Here’s a fundamental truth: there is no AI without energy. And as the technology grows, its demand for energy, and carbon footprint, may never again be as small as it is today.
Against this backdrop, debates over which energy source should power AI miss the point. AI’s appetite for energy—relative to what the grid has available today—will demand every tool available. Even if AI growth projections overshoot, energy demand will increase at a scale the power sector hasn’t seen in a generation. The real test is whether we can scale fast enough while ensuring energy remains reliable and affordable for ratepayers while continuing to improve emissions intensity throughout our energy system.
Market participants are focused on how best to balance these considerations, and at a pace that will support America’s competitive advantages. Governments are also engaging. The U.S. will need new chip factories, new data centers, and, most critically, vast new sources of energy, along with the infrastructure to deliver where it’s needed. Recent reforms outlined in Winning the Race: America’s AI Action Plan aim to accelerate permitting and expedite infrastructure deployment, with the recognition that tomorrow’s energy system will look very different from the one we have today.

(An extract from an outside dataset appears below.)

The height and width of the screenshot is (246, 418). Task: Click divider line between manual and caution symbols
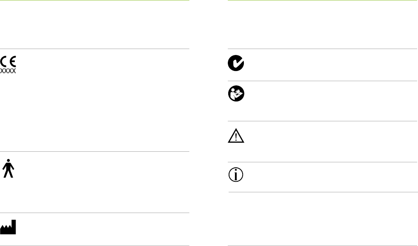click(x=322, y=121)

Bridging policy ambition with practical delivery requires companies capable of moving energy at scale, making infrastructure essential to the task. Enbridge sits at the center of North America’s energy system, with a proven record of delivering energy where it matters most. Its assets are strategically linked to major population hubs and positioned near the fast-growing data center clusters that will anchor the digital economy.
Being able to move the energy is only one part of the need. A diverse portfolio of energy businesses and capabilities—from natural gas transmission and storage, to gas utilities and renewable power operations—is crucial if we want to deliver a mix of energy sources that support clean energy ambitions while also ensuring continuous baseload power.

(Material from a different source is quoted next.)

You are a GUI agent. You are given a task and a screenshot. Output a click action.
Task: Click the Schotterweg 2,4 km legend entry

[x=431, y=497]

Here’s what that looks like in action: Earlier this year, Enbridge announced that it is developing and will be operating the 600 MW Clear Fork Solar project near San Antonio for a customer. On the Gulf Coast, advanced optimization projects, including a $50 million expansion of the Southeast Supply Header pipeline across Louisiana, Mississippi, and Alabama are meeting the growing power needs of a major electric utility serving data centers. There’s also the expansion of the Texas Eastern Transmission system to support Homer City Redevelopment generating facility in Pennsylvania, which, when fully operational, will be the largest natural gas-fired power plant in the U.S. dedicated entirely to data centers and AI.
This mix of energy sources and innovation will help to match immediate energy needs with long-term growth projections.
Our approach to the energy evolution must include lowering the emissions intensity of its operations, helping customers transition from higher-emitting fuels to lower-carbon options, and building more efficient and lower carbon infrastructure. Since 2020, Enbridge has reduced GHG emissions intensity from operations by 40%.
Yet even with a diverse mix of energy sources—and robust domestic energy supply—planning for AI’s resource use remains challenging. Google recently offered data that punctuates this point: a median prompt to its Gemini model consumes 0.24 watt-hours—about the same as running a laptop for 17 seconds or a microwave for one second. In June, Sam Altman noted in a blog on AI’s growth that the average ChatGPT query consumes about 0.34 watt-hours of electricity, roughly what a high-efficiency lightbulb uses in a couple of minutes. Numbers like these sharpen public understanding of AI’s energy appetite, but they also expose Jevons paradox—the dynamic where gains in efficiency lower costs, only to spark even greater demand. For energy providers, that means data-driven planning and experience will be essential. Data centers will need partners that can deliver capacity, reliability and sustainability alike—baseload natural gas, renewables, storage and infrastructure built to meet real demand and support round-the-clock operations.
The paradox also makes clear what’s at stake: as AI expands, innovation will rise or fall on the availability and deliverability of dependable and flexible energy systems. Meeting this moment will require unprecedented coordination between policymakers, hyperscalers, and energy providers.
—Pete Sheffield is vice president of External Affairs and chief sustainability officer at Enbridge.